I have wanted to do this for a while. I even downloaded the template a few years ago, but never did it. Thanks for the kick in the ass. I paid the $9.95, but will do others when they are free...

newfont.jpg


Bill
 
When I went to middle school I remember that in the handwriting classes in first year we had to use Nelson, whereas kids that came from a different first school to mine used Cursive as that's what they'd been taught. I was jealous because Cursive looks nicer. I'd forgotten all about that fascinating chapter of my life before this thread.
 
I hadn't heard of Nelson, but it's a good-looking way to write. At least in theory, in the printed samples on line. But I suppose cursive is theoretically handsome as well. Until humans start trying to write with it and mangle it with our stubby, awkward fingers until it's unrecognizable.
 
To answer Jordan's question, I'm pretty pleased with my own handwriting. But, like anybody else in this day and age, I usually only get to use it by signing checks, credit card receipts, etc.. When J&J asked me to autograph for the signed editions of "I Am The Circus", I actually needed to practice it.

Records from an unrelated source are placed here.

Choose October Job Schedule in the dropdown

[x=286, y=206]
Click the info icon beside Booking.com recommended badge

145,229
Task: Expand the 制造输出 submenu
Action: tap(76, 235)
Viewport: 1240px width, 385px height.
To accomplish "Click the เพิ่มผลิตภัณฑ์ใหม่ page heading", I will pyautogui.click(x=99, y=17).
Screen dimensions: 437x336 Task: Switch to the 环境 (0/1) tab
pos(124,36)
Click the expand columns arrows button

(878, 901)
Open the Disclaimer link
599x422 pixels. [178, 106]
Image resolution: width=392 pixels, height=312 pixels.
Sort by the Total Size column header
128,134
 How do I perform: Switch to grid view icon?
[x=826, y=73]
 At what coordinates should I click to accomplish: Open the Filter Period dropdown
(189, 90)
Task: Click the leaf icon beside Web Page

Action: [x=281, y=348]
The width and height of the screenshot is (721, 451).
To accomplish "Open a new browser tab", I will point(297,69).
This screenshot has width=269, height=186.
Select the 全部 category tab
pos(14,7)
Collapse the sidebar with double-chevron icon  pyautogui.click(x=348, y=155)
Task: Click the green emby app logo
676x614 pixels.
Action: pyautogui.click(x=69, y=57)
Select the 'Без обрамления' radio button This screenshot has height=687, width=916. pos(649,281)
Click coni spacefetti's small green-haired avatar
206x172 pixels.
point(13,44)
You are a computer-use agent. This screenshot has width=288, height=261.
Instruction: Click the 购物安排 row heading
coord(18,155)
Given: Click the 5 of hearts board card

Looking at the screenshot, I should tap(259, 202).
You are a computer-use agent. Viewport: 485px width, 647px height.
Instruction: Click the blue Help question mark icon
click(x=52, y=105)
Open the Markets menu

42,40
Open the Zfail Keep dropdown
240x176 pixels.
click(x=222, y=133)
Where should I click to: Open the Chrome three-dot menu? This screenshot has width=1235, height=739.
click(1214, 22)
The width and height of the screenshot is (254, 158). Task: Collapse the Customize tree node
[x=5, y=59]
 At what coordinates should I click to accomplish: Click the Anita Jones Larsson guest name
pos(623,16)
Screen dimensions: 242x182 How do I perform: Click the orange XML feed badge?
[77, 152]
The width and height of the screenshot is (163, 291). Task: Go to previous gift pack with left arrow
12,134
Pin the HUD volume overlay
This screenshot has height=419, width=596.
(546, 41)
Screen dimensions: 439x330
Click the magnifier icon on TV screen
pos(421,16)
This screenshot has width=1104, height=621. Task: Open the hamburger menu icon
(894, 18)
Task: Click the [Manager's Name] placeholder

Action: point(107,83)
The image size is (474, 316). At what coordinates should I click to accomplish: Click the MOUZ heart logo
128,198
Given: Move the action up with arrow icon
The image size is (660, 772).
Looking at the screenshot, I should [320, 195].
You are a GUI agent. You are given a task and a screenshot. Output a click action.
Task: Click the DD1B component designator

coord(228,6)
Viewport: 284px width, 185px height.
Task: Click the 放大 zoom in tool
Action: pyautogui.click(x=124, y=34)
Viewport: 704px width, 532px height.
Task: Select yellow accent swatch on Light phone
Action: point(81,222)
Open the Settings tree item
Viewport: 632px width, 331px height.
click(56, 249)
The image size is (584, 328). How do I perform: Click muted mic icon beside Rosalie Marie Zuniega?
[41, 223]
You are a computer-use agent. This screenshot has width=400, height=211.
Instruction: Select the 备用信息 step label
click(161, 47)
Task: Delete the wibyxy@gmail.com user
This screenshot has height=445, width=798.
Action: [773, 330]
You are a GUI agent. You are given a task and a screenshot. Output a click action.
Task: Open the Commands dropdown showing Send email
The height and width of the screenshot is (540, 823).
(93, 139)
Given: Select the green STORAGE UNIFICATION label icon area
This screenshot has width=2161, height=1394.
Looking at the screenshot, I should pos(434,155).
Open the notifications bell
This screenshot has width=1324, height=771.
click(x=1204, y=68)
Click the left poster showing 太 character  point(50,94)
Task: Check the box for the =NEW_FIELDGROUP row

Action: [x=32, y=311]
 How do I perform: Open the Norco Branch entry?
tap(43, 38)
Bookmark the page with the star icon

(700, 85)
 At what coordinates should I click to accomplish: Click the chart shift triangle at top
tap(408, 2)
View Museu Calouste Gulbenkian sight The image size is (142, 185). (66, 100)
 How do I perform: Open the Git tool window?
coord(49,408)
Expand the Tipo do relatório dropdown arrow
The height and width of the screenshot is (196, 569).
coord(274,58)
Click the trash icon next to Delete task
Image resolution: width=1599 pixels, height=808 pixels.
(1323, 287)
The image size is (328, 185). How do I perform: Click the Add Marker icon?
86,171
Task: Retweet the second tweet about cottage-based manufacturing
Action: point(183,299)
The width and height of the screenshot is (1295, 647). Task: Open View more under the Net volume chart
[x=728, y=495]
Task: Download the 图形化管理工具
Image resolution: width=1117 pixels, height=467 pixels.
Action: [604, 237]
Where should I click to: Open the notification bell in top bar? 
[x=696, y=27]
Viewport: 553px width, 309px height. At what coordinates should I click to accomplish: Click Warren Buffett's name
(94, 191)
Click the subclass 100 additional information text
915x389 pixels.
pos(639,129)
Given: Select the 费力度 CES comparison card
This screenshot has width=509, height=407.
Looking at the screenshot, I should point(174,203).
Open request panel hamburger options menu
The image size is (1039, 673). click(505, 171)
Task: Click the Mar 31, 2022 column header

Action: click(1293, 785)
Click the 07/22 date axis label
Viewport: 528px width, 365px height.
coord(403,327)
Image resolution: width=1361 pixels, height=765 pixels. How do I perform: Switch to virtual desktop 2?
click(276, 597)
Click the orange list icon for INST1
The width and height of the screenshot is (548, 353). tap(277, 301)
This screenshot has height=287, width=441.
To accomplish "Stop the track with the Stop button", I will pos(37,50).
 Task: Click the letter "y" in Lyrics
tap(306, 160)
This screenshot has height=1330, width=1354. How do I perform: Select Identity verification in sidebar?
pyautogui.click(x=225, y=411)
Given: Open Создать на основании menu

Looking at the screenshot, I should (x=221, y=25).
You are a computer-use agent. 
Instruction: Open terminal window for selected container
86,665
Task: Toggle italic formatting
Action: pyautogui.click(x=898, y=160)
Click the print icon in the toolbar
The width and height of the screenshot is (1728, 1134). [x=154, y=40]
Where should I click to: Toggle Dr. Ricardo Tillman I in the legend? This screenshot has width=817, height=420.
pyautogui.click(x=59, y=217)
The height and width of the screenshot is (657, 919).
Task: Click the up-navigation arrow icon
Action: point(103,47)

Tossing off your signature on a bank statement is different from trying to lay down a legible and (hopefully) decent-looking script.

I prefer printing over cursive, and even when writing in cursive, I always capitalize the beginning of a sentence with the printed form of the letter, then follow through with cursive. If it was good enough for Mrs. Chapman (5th grade teacher with the loveliest handwriting I've ever seen), it's good enough for me.